L1-L2 norm comparisons
Robustness: L1 > L2
Robustness is defined as resistance to outliers in a dataset. The more able a model is to ignore extreme values in the data, the more robust it is.
The L1 norm is more robust than the L2 norm, for fairly obvious reasons: the L2 norm squares values, so it increases the cost of outliers exponentially; the L1 norm only takes the absolute value, so it considers them linearly.
Stability: L2 > L1
Stability is defined as resistance to horizontal adjustments. This is the perpendicular opposite of robustness.

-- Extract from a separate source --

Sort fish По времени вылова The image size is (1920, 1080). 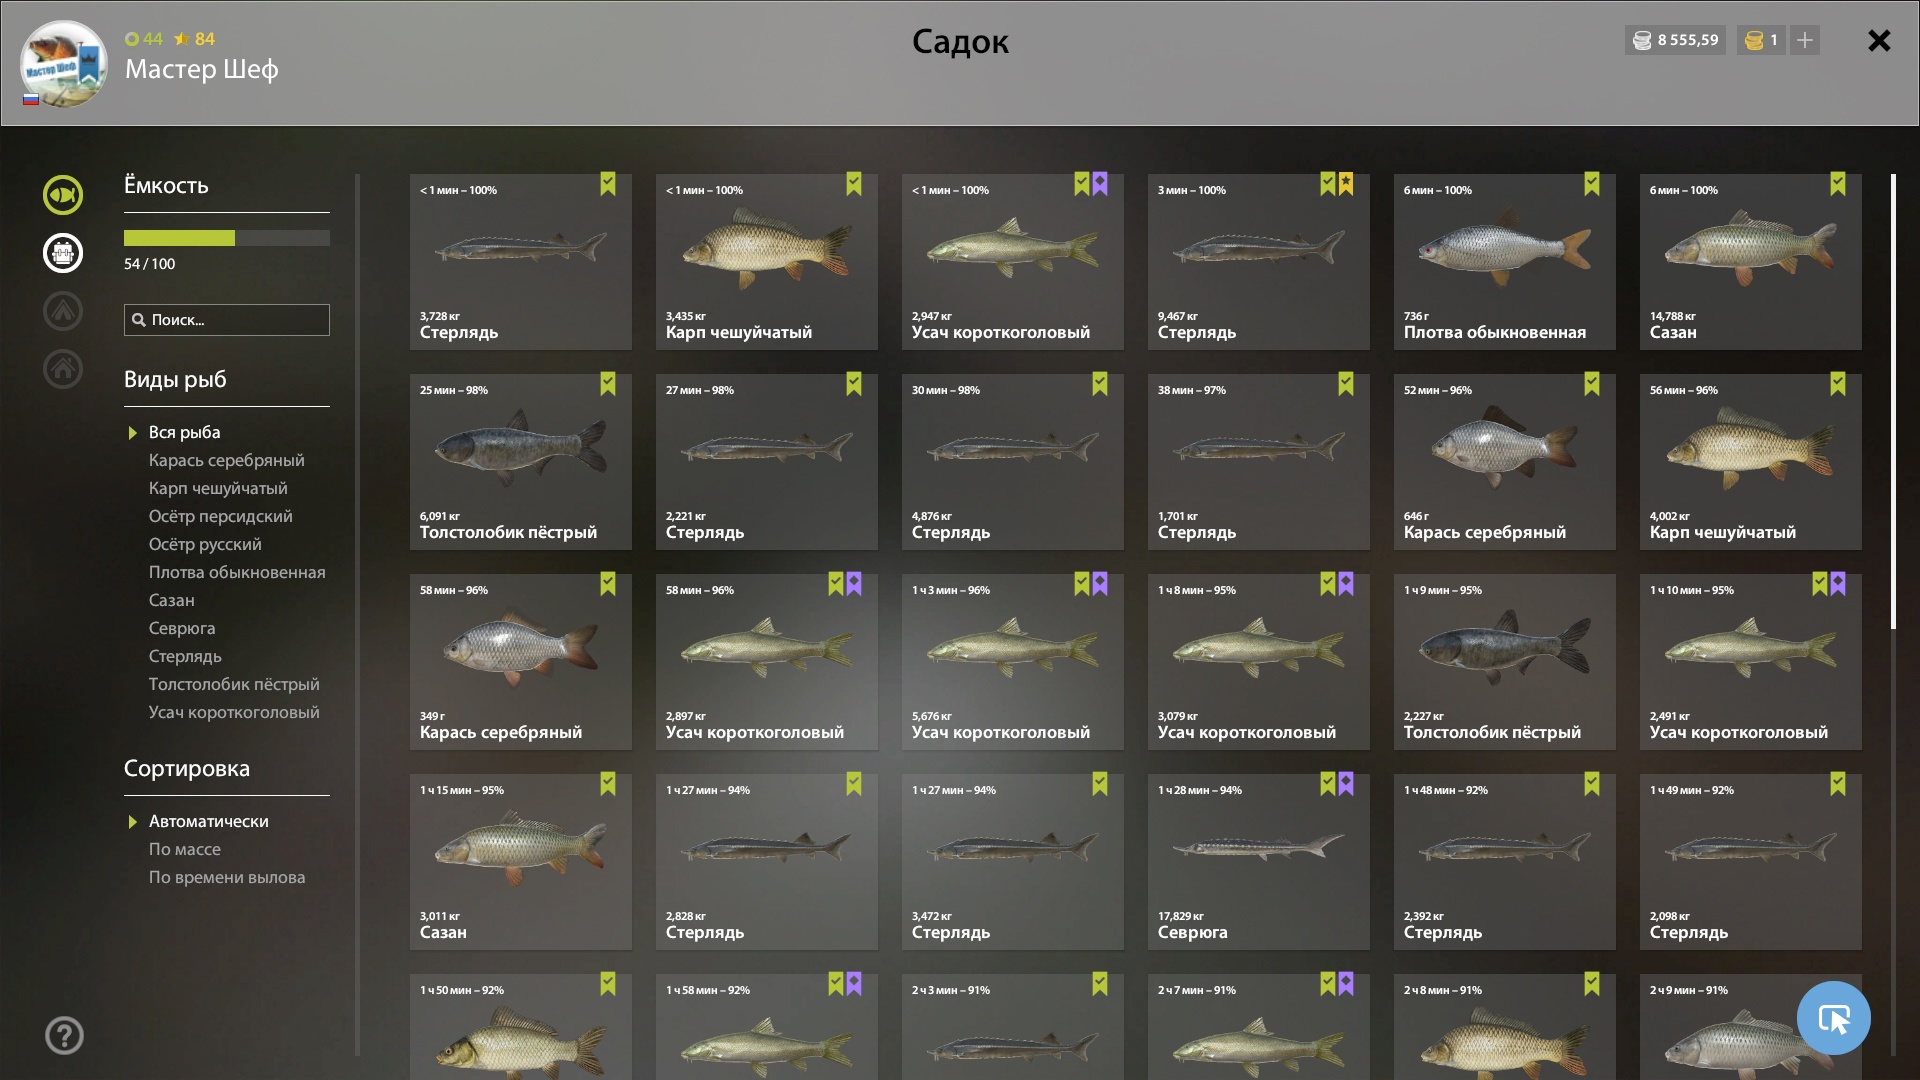click(227, 877)
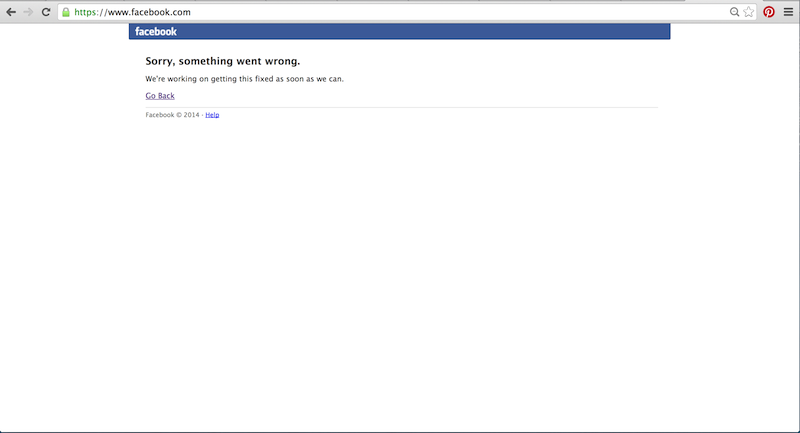Image resolution: width=800 pixels, height=433 pixels.
Task: Bookmark this page with the star icon
Action: click(x=748, y=12)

The L2 norm is more stable than the L1 norm. A later notebook will explore why.
Solution numeracy: L2 one, L1 many
Because L2 is Euclidean distance, there is always one right answer as to how to get between two points fastest. Because L1 is taxicab distance, there are as many solutions to getting between two points as there are ways of driving between two points in Manhattan! This is best illustrated by the same graphic from earlier:
L1-L2 regularizer comparisons
Computational difficulty: L2 > L1
L2 has a closed form solution because it’s a square of a thing. L1 does not have a closed form solution because it is a non-differenciable piecewise function, as it involves an absolute value. For this reason, L1 is computationally more expensive, as we can’t solve it in terms of matrix math, and most rely on approximations (in the lasso case, coordinate descent).
Sparsity: L1 > L2
Sparsity is the property of having coefficients which are highly significant: very near 0 or very not near 0. In theory, the coefficients very near 0 can later be eliminated.

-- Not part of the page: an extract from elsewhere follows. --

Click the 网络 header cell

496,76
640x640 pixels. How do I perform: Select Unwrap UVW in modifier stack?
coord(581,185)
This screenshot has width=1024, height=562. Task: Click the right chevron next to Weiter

Feature selection is a further-involved form of sparsity: instead of shrinking coefficients near to 0, feature selection is taking them to exactly 0, and hence excluding certain features from the model entirely. Feature selection is a technique moreso than a property: you can do feature selection as an additional step after running a highly sparse model. But lasso regression is interesting in that it features inbuilt feature selection, while ridge regression is just very sparse.

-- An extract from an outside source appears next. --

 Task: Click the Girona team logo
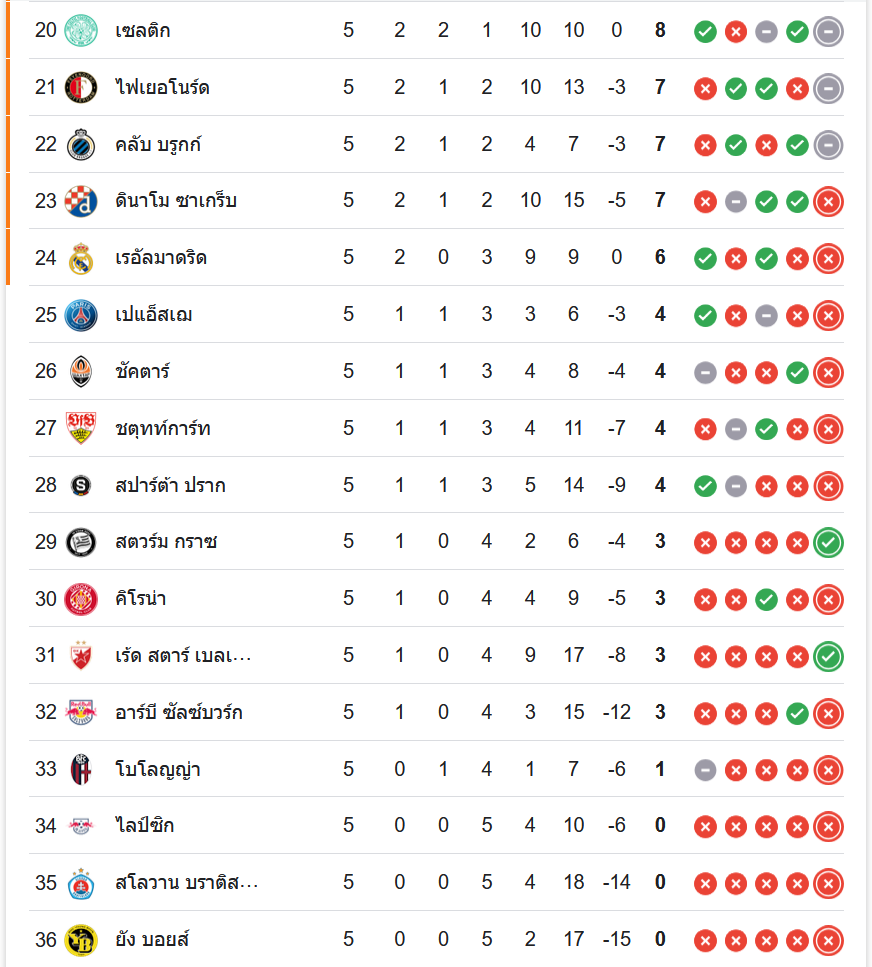click(x=80, y=599)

That about covers the high-level properties of L2 and L1 norms and regularizers. Hopefully you can see how these properties are exactly the same ones exposed in ridge and lasso regression!
L-Infinity Norm
- Gives the largest magnitude among each element of a vector.
Having the vector X= [-6, 4, 2], the L-infinity norm is 6.
In L-infinity norm, only the largest element has any effect. So, for example, if your vector represents the cost of constructing a building, by minimizing L-infinity norm we are reducing the cost of the most expensive building.